_Exercise details:_ Reproduce each line below without any alteration.

_Records supplied:_
——
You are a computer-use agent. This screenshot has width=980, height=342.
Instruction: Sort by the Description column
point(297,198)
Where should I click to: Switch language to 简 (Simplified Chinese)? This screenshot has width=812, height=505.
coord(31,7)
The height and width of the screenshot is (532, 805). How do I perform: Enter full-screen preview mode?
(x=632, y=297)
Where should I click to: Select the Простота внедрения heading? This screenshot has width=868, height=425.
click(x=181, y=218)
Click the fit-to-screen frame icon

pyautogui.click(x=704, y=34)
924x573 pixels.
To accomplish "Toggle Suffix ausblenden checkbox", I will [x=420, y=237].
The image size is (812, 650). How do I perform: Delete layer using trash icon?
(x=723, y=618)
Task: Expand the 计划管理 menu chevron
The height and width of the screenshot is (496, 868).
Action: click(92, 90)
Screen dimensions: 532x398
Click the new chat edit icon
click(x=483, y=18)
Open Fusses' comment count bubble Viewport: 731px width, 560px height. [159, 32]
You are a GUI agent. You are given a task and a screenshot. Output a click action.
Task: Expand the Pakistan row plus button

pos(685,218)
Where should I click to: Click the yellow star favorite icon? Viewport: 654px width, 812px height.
——
_Solution to this task:_
You are a computer-use agent. This screenshot has width=980, height=342.
Instruction: Sort by the Description column
point(297,198)
Where should I click to: Switch language to 简 (Simplified Chinese)? This screenshot has width=812, height=505.
coord(31,7)
The height and width of the screenshot is (532, 805). How do I perform: Enter full-screen preview mode?
(x=632, y=297)
Where should I click to: Select the Простота внедрения heading? This screenshot has width=868, height=425.
click(x=181, y=218)
Click the fit-to-screen frame icon

pyautogui.click(x=704, y=34)
924x573 pixels.
To accomplish "Toggle Suffix ausblenden checkbox", I will [x=420, y=237].
The image size is (812, 650). How do I perform: Delete layer using trash icon?
(x=723, y=618)
Task: Expand the 计划管理 menu chevron
The height and width of the screenshot is (496, 868).
Action: click(92, 90)
Screen dimensions: 532x398
Click the new chat edit icon
click(x=483, y=18)
Open Fusses' comment count bubble Viewport: 731px width, 560px height. [159, 32]
You are a GUI agent. You are given a task and a screenshot. Output a click action.
Task: Expand the Pakistan row plus button

pos(685,218)
Where should I click to: Click the yellow star favorite icon? Viewport: 654px width, 812px height.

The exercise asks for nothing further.